Step 2: Key Formula or Approach:
1. The k-th term of an AP is \( T_k = a + (k-1)d \), where 'a' is the first term and 'd' is the common difference. 2. Find the expressions for \(a_k\) and \(b_k\). 3. Find the expression for the product \( a_k b_k \). 4. Use the formulas for the sum of series: \( \sum_{k=1}^{n} c = cn \) \( \sum_{k=1}^{n} k = \frac{n(n+1)}{2} \) \( \sum_{k=1}^{n} k^2 = \frac{n(n+1)(2n+1)}{6} \)
Step 3: Detailed Explanation:
For series \(S_1\): First term \( a_{S1} = 100 \), common difference \( d_1 = 5 \). The k-th term is \( a_k = 100 + (k-1)5 = 100 + 5k - 5 = 95 + 5k \). For series \(S_2\): First term \( b_{S2} = 100 \), common difference \( d_2 = -5 \). The k-th term is \( b_k = 100 + (k-1)(-5) = 100 - 5k + 5 = 105 - 5k \). Now, find the product \( a_k b_k \): \[ a_k b_k = (95 + 5k)(105 - 5k) \] We can factor out 5 from each term: \[ a_k b_k = 5(19 + k) \cdot 5(21 - k) = 25(19 + k)(21 - k) \] Expand the product in the parenthesis: \[ (19 + k)(21 - k) = 19 \times 21 - 19k + 21k - k^2 = 399 + 2k - k^2 \] So, \( a_k b_k = 25(399 + 2k - k^2) \). Now we need to compute the sum \( \sum_{k=1}^{20} a_k b_k \): \[ \sum_{k=1}^{20} 25(399 + 2k - k^2) = 25 \left[ \sum_{k=1}^{20} 399 + 2\sum_{k=1}^{20} k - \sum_{k=1}^{20} k^2 \right] \] Let's calculate each sum with n=20:

\( \sum_{k=1}^{20} 399 = 399 \times 20 = 7980 \)
\( \sum_{k=1}^{20} k = \frac{20(20+1)}{2} = \frac{20 \times 21}{2} = 210 \)
\( \sum_{k=1}^{20} k^2 = \frac{20(20+1)(2 \times 20+1)}{6} = \frac{20 \times 21 \times 41}{6} = 10 \times 7 \times 41 = 2870 \)
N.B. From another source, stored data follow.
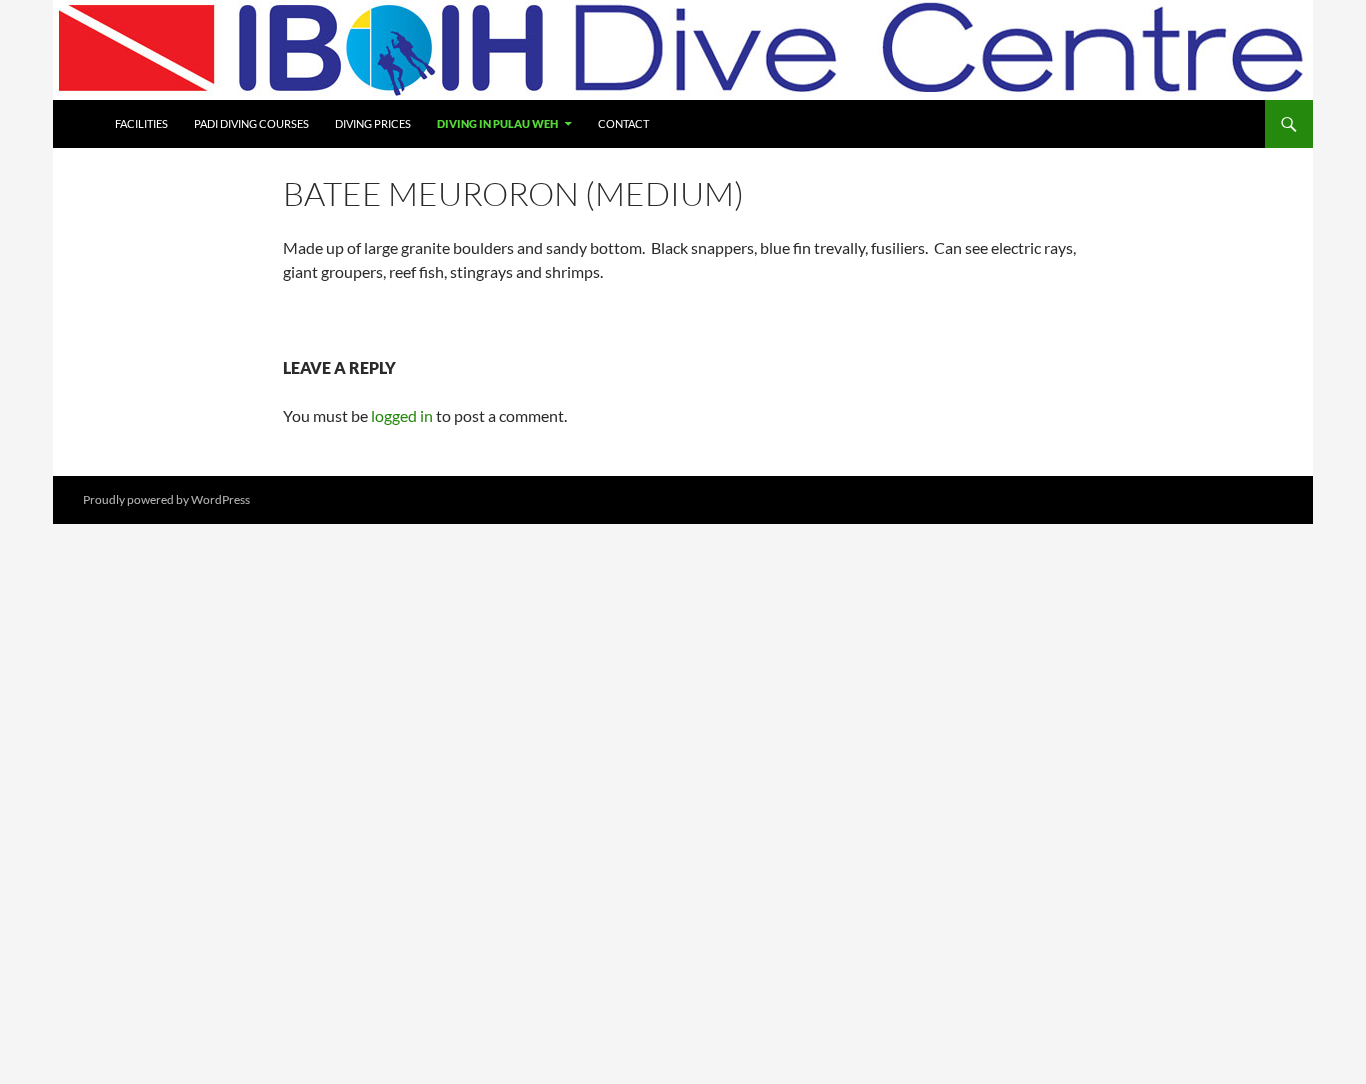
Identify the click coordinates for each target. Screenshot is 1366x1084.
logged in (402, 415)
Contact (623, 123)
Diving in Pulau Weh (497, 123)
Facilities (141, 123)
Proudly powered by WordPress (166, 499)
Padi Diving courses (251, 123)
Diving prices (373, 123)
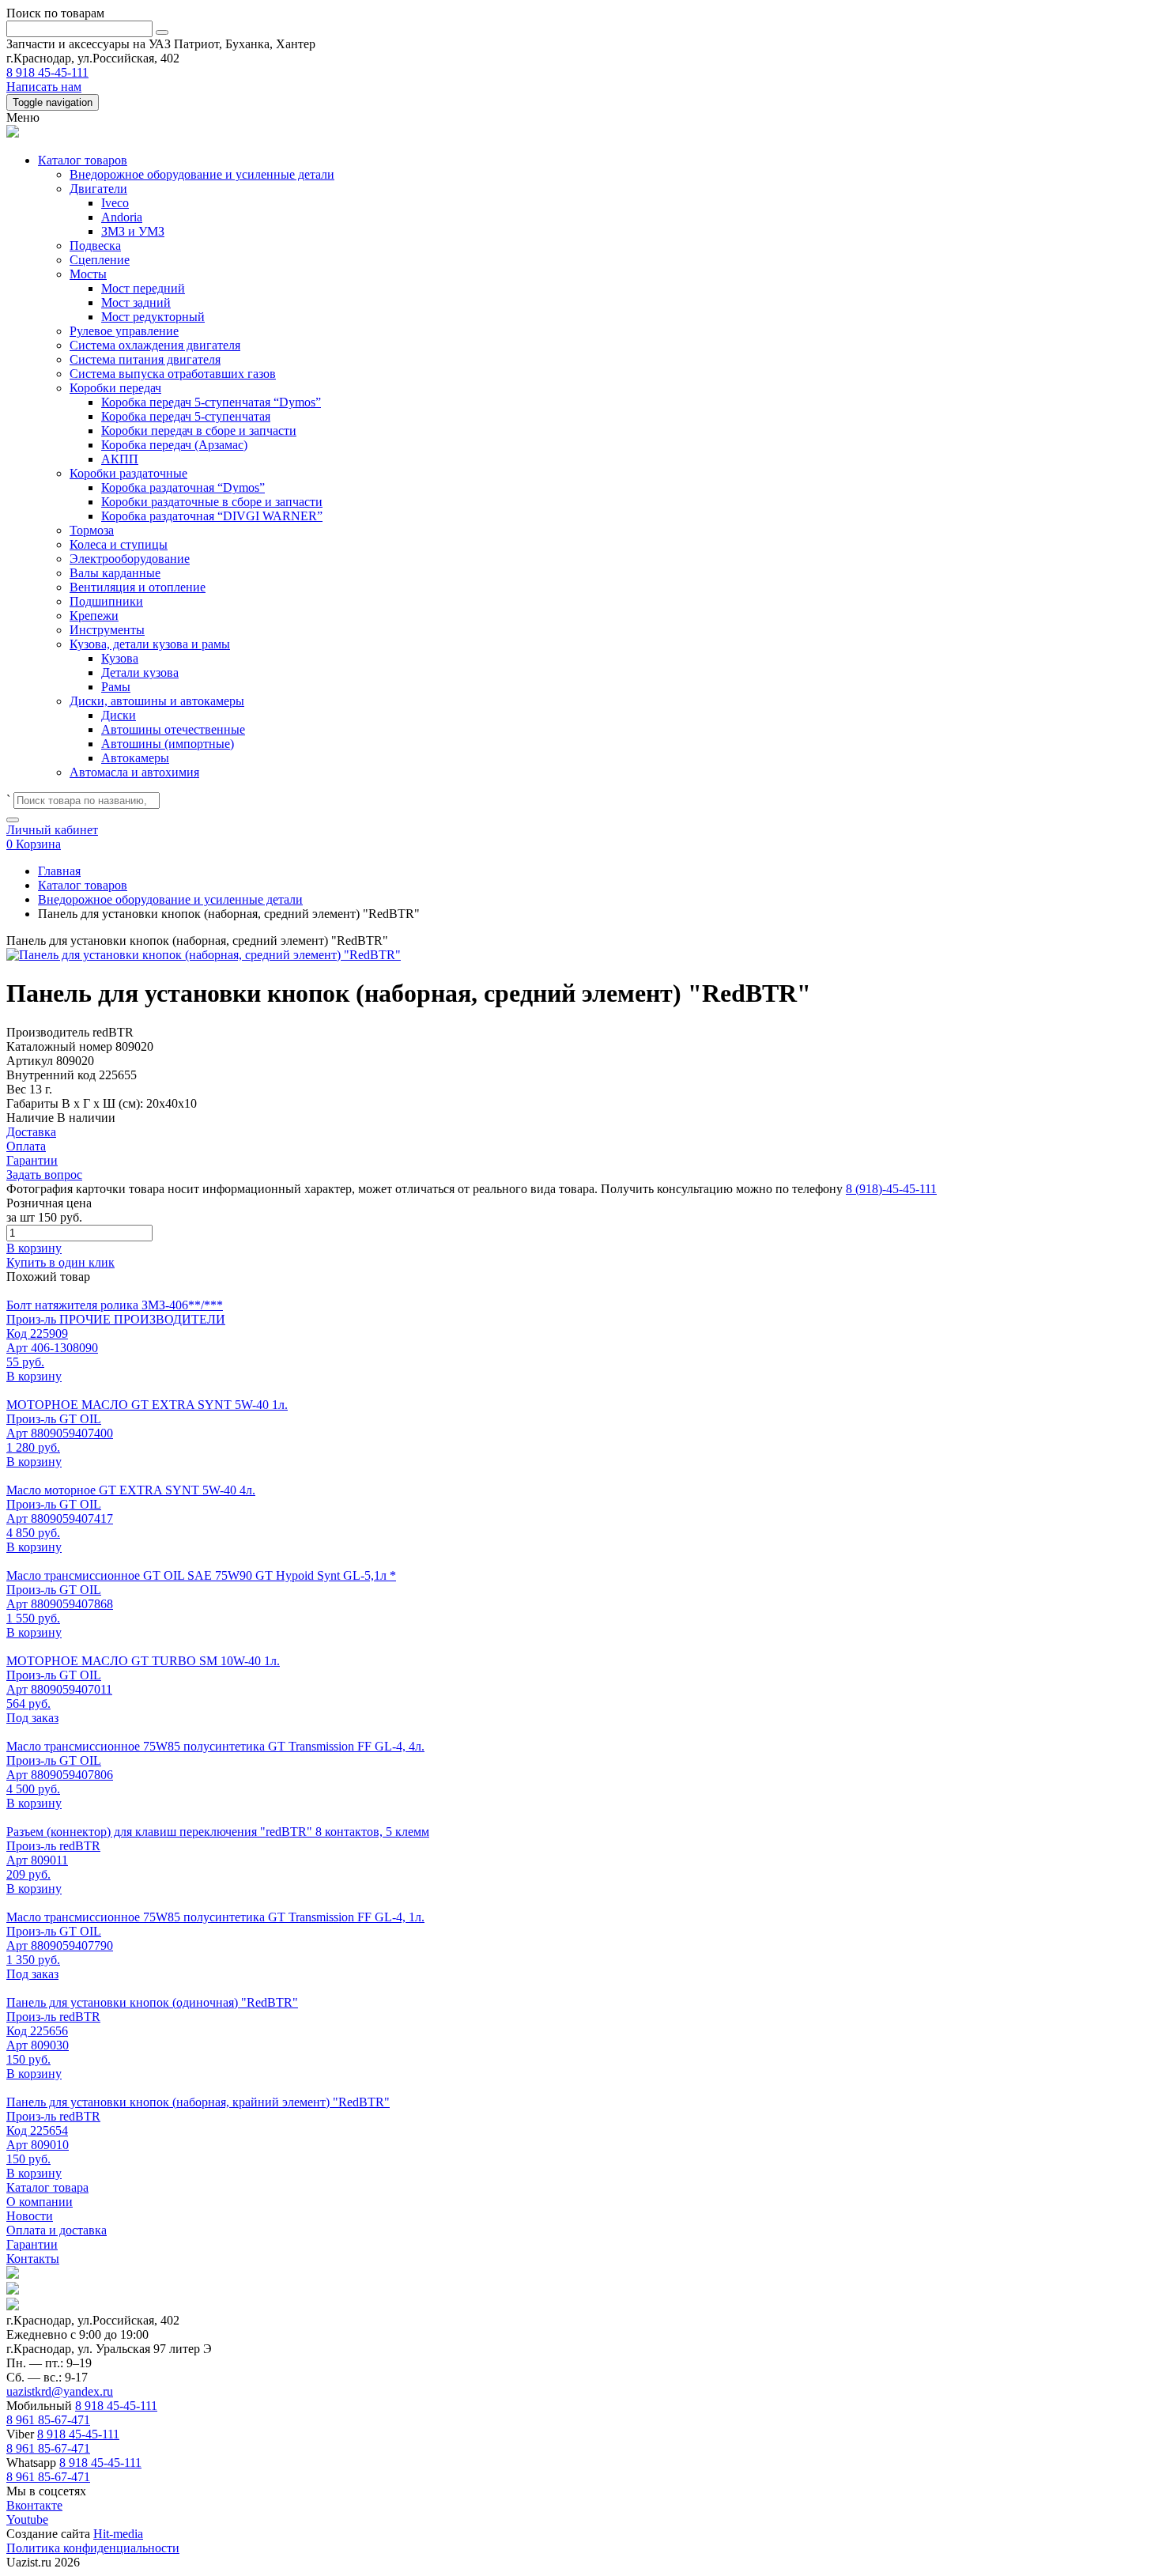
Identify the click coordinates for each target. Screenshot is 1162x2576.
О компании (39, 2201)
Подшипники (106, 601)
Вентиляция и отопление (138, 587)
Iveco (115, 203)
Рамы (115, 686)
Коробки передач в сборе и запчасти (198, 430)
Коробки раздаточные (128, 473)
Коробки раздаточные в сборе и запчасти (212, 501)
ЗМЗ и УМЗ (132, 231)
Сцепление (100, 259)
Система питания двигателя (145, 359)
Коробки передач (115, 388)
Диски (118, 715)
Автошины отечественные (173, 729)
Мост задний (136, 302)
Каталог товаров (82, 160)
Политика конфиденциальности (92, 2548)
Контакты (32, 2258)
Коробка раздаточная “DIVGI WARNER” (212, 516)
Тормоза (92, 530)
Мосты (88, 274)
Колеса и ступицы (119, 544)
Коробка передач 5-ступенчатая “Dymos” (211, 402)
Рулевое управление (124, 331)
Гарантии (32, 2244)
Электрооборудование (130, 558)
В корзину (34, 1248)
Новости (29, 2216)
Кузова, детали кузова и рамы (150, 644)
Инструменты (107, 629)
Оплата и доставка (56, 2230)
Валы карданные (115, 573)
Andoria (121, 217)
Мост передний (143, 288)
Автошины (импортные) (167, 743)
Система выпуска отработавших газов (173, 373)
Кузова (119, 658)
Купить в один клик (60, 1262)
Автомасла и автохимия (134, 772)
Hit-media (118, 2533)
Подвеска (95, 245)
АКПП (119, 459)
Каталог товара (47, 2187)
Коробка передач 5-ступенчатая (185, 416)
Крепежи (94, 615)
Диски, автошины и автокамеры (157, 701)
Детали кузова (140, 672)
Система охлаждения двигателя (155, 345)
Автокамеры (135, 758)
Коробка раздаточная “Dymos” (183, 487)
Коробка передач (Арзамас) (174, 444)
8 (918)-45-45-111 (891, 1188)
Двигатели (98, 188)
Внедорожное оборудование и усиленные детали (202, 174)
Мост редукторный (153, 316)
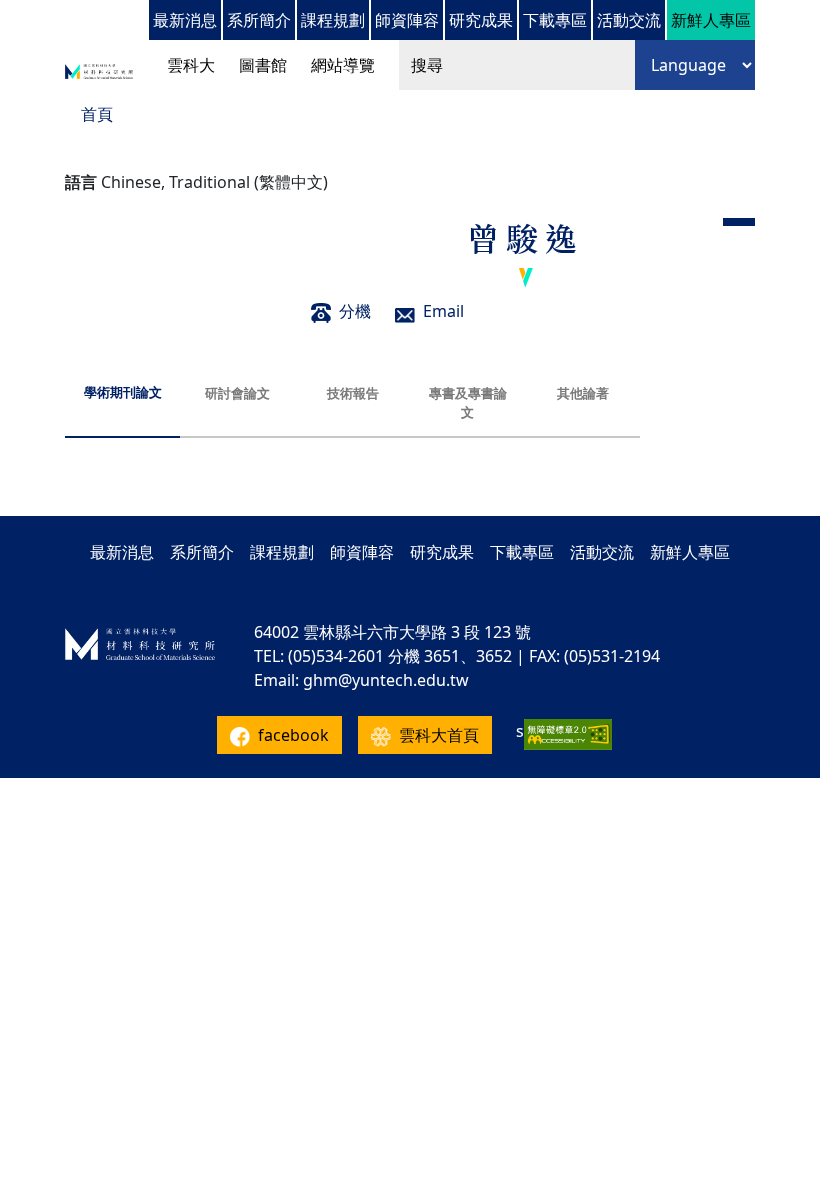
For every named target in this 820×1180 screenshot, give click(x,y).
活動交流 (629, 20)
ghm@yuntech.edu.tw (386, 680)
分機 (355, 311)
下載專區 (555, 20)
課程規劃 (333, 20)
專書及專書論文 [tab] (468, 403)
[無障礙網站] (568, 734)
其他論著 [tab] (583, 393)
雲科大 (191, 65)
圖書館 (263, 65)
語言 (81, 182)
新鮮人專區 (711, 20)
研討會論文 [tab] (237, 393)
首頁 (97, 114)
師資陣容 (407, 20)
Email (443, 311)
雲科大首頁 (439, 735)
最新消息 (185, 20)
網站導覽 (343, 65)
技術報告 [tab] (353, 393)
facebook (293, 735)
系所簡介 (259, 20)
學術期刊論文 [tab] (123, 392)
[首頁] (99, 70)
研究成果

Substitute these values back into the main expression: \[ \text{Sum} = 25 [7980 + 2(210) - 2870] \] \[ \text{Sum} = 25 [7980 + 420 - 2870] \] \[ \text{Sum} = 25 [8400 - 2870] \] \[ \text{Sum} = 25 [5530] \] \[ \text{Sum} = 138250 \] Step 4: Final Answer:
The value of \( \sum_{k=1}^{20} a_k b_k \) is 138250.